Montana Jones

Montana n: A state of the northwest United States bordering on Canada. Admitted as the 41st state in 1889. The fourth largest state in the union, it includes vast prairies and numerous majestic mountain ranges.
Syn: Treasure State, Big Sky Country, Last Best Place.

Jones n: slang. An addiction or very deep craving.

Sunday, February 12, 2006

Movie review

IMDB link
Released in 2002 with James Spader and Maggie Gyllenhaal.

This movie was a sweet surprise. I had been warned beforehand, and perhaps you should be too, that the film explores a sadomasochistic relationship complete with spanking and eroticism. What I was not warned about, and what truly delighted me, is how very touching and tender a romance the film portrays.

The story follows Lee, (Maggie Gyllenhaal) an attractive young lady that has a problem with cutting herself. We follow her as she makes her way from institution to real world where her typing skills land her a job as secretary for the young lawyer E. Edward Grey (James Spader). As you can probably guess, here enters the romance.

Of course this is not a normal girl meets boy sort of romance as Mr. Grey has a host of issues of his own. The characters themselves don't even recognize the connection they have made and individually struggle to hold their own idiosyncrasies in check. Lee tries a more conventional dating approach with a timid young man Peter. Grey grapples with the unorthodox methods of his own affection. Living in a sort of self denial about his true nature.

The reason I have to give the film such high marks is for the way the characters are portrayed so sympathetically and with such humanity. We get to see up close and clearly how unbalanced both Lee and Grey truly are and yet there is no revulsion, only compassion. In comparison the sweet and sincere Peter looks to be the most screwed up character of them all.

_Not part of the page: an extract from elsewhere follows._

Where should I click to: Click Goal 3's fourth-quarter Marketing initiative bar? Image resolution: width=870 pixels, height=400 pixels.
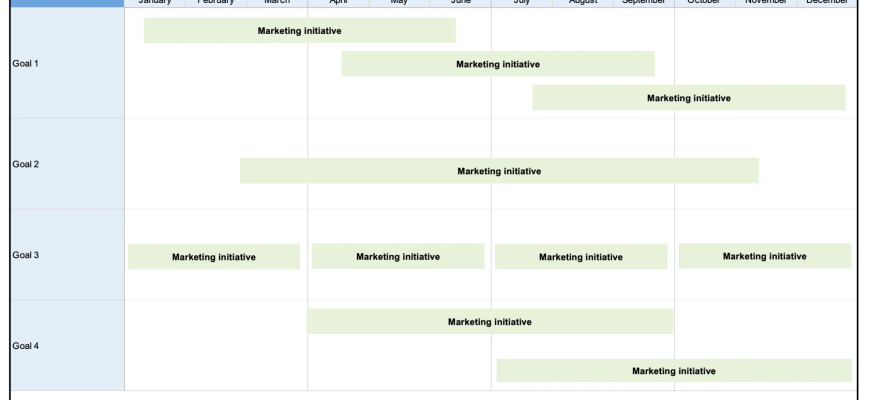[x=764, y=257]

With its compassion for these unusual people the film commands us to examine our own individuality. The erotic moments of the film were very captivating and I felt sexually charged at the end. Yet I had no real desire to experiment with sadomasochism or follow the characters behavior. Instead it left me feeling that individuality is the key to happiness. It does not matter what our fetishes or peculiarities or desires are; the film tells us that it is okay to admit them, to let them out. Through their empowerment Lee and Grey show us the possibilities of what can happen when we admit that there are parts of us that do not fit the norms and expectations of the world. We get to watch a person unbalanced in one direction lean against a person unbalanced in the other. The result is harmony and sweet tender love. Unconventional perhaps, but beautifully romantic all the same.

I felt very sorry for Peter. Perhaps because I see too much of him in myself. His naivete and cluelessness cause him to lose the girl in the end. But if there is love and balance for people like Lee and Grey I want to believe there is also a balance for simple sincerity. There is hope that he will find his true love. There is hope for me. There is hope for all of us. And isn't that how a romantic movie is supposed to make us feel?

Glad you liked it.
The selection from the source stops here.